Lycées en grève : les cahiers de doléances de la rentrée

Depuis plusieurs mois, le groupe Ensemble, l’Île-de-France s’alarme des conditions du passage au tout numérique dans les lycées franciliens. Sur ce dossier, comme souvent avec Valérie Pécresse, la communication précède l’action, voir l’inaction.

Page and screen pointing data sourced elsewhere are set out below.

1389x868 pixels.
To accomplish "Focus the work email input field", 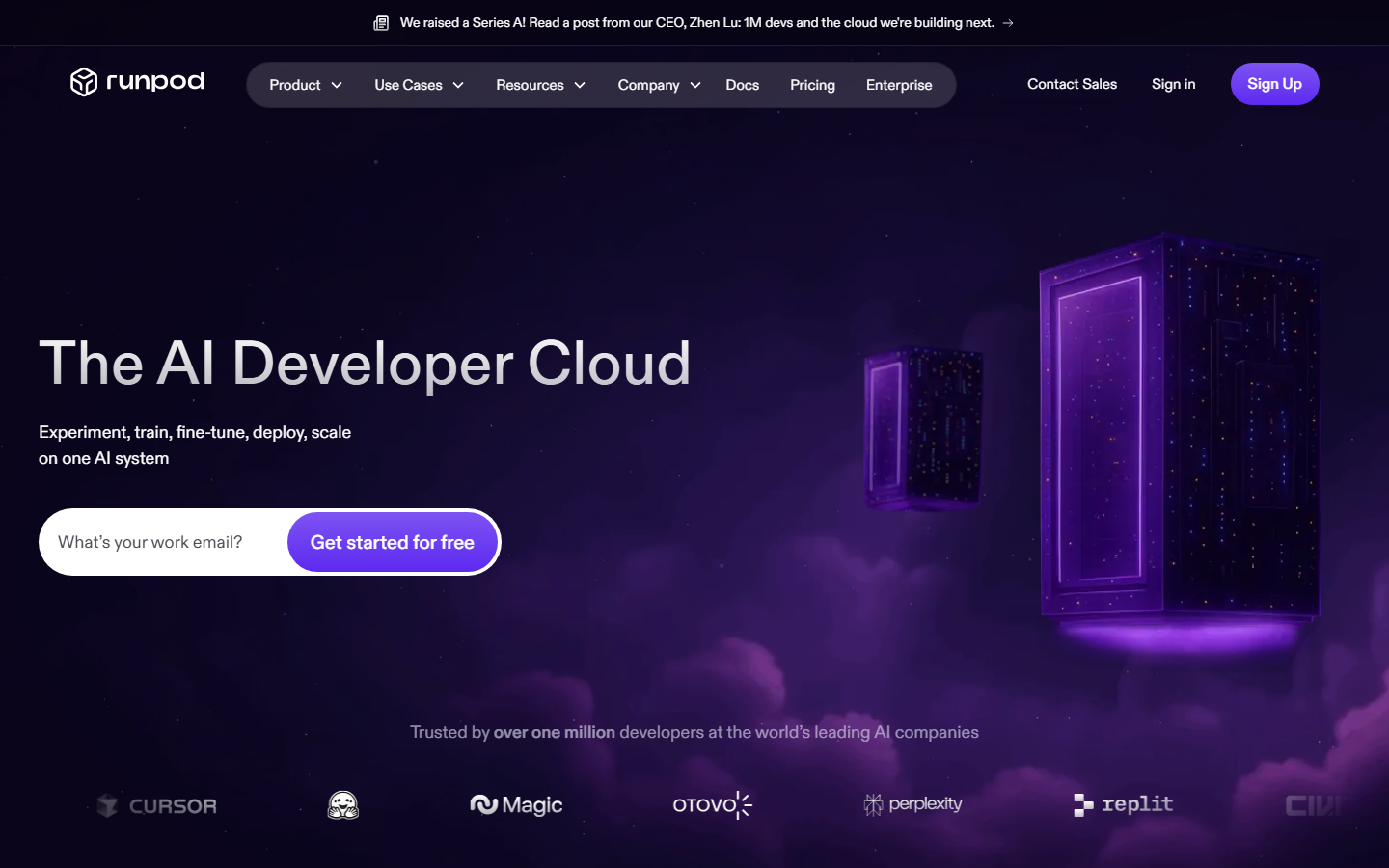I will [x=164, y=542].
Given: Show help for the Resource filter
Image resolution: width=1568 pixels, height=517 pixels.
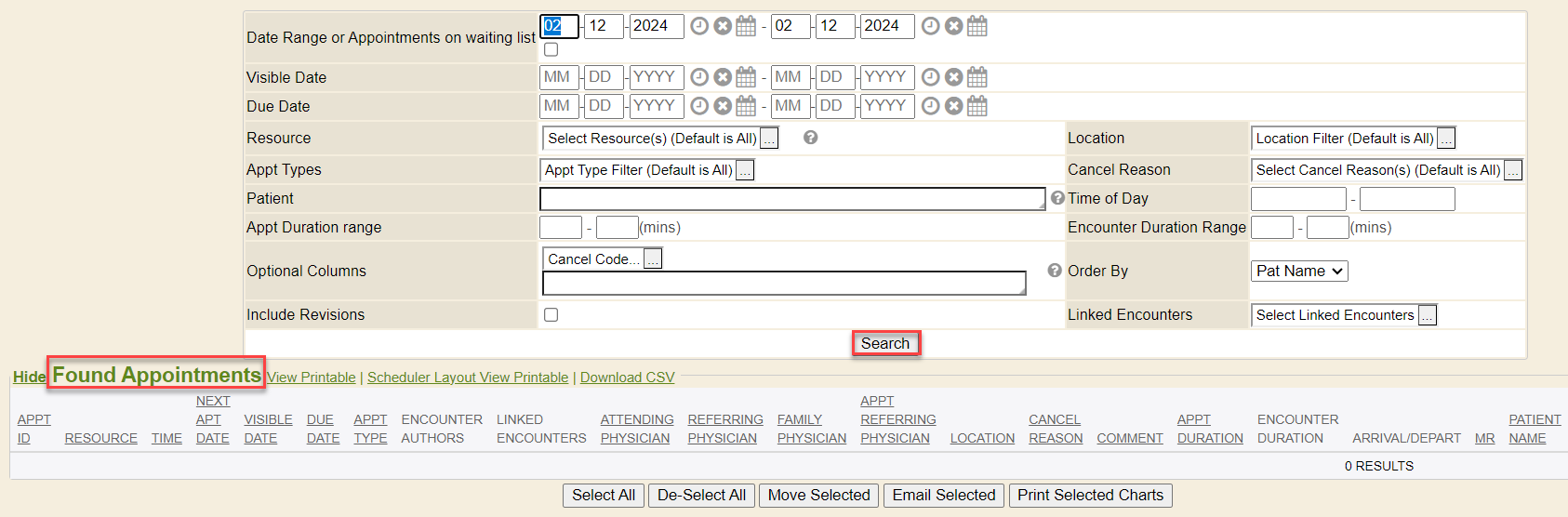Looking at the screenshot, I should click(x=810, y=138).
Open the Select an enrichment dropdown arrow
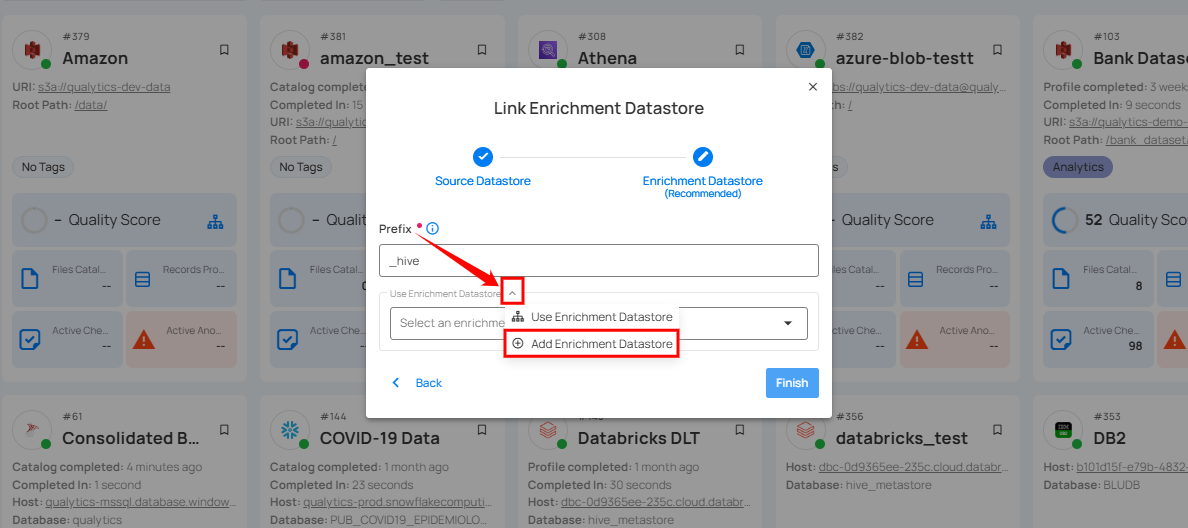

Face à cette situation, le groupe Ensemble, l’Île-de-France se tient aux côtés de la communauté éducative et propose aux franciliennes et aux franciliens de participer à des cahiers de doléances de la rentrée 2019. 

Depuis lundi, les élus du groupe Ensemble, l’Île de France reçoivent de nombreux témoignages de parents d’élèves et des équipes enseignantes, qui s’alarment de l’absence de matériel dans leurs lycées. Et quand ils ont reçu leur matériel, c’est l’accès aux manuels numériques qui est défaillant, si ce n’est la connexion à l’internet très haut débit qui est inexistante. 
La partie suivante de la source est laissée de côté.